J’avais 17 ans et j’étais en vacances dans le chalet de montagne de ma tante et de mon oncle, avec mes bien-aimés cousin et cousines. Randonnées mémorables, moments joyeux avec tous les enfants qui peuplaient ces chalets l’été, raclettes au feu de cheminée, le fromage piqué sur un gros clou sur une planche de bois, chacun attendant son tour quand mon oncle passait son couteau sur le délice ainsi fondu…
Nous étions allés faire de grandes courses et mon oncle s’était réjoui d’une bouteille d’Armagnac qu’il s’était offerte pour la déguster en soirées avec les voisins. Au retour, j’aidais à ranger les victuailles, et voilà que la bouteille d’Armagnac m’échappe des mains et se brise violemment sur le carrelage du chalet. Confusion extrême, et courroux de mon oncle. J’aurais voulu disparaître.
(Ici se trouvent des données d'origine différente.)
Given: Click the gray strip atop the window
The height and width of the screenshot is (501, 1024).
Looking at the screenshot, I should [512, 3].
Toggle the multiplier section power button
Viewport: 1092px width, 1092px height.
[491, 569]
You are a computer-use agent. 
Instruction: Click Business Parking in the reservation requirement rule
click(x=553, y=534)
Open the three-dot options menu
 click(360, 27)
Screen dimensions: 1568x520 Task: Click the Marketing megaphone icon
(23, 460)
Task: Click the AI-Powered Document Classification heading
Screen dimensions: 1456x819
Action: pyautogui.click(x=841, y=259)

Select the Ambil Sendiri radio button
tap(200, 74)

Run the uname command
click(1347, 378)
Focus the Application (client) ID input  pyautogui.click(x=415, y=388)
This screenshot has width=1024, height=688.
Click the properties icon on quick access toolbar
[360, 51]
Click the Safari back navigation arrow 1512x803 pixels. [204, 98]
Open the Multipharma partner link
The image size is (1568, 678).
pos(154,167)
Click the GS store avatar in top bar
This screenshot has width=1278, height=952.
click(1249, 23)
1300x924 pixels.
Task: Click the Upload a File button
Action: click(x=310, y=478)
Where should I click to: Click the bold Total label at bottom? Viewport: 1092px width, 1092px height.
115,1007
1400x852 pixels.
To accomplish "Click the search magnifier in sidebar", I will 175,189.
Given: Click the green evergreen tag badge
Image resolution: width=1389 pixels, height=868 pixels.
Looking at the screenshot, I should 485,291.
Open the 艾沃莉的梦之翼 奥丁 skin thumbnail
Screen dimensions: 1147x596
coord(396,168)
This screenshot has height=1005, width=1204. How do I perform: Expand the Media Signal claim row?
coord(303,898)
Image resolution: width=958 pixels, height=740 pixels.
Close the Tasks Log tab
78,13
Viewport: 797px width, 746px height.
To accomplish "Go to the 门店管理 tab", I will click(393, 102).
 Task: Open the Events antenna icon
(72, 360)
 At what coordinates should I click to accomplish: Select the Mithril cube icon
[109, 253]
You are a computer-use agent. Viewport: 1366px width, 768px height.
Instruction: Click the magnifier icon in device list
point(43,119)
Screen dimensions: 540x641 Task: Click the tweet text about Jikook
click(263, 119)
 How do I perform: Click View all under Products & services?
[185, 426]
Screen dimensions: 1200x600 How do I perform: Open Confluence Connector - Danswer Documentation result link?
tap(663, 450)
La nuit, je dormais sur la mezzanine ouverte sur le salon. Mon oncle et ma tante recevaient des amis, et je l’entendis, lui, se plaindre encore de ne pouvoir servir le précieux Armagnac que sa nièce malhabile avait gâché. J’étais morte de honte, mais j’entendis ma douce tante, toujours bienveillante, lui demander de cesser avec cette histoire.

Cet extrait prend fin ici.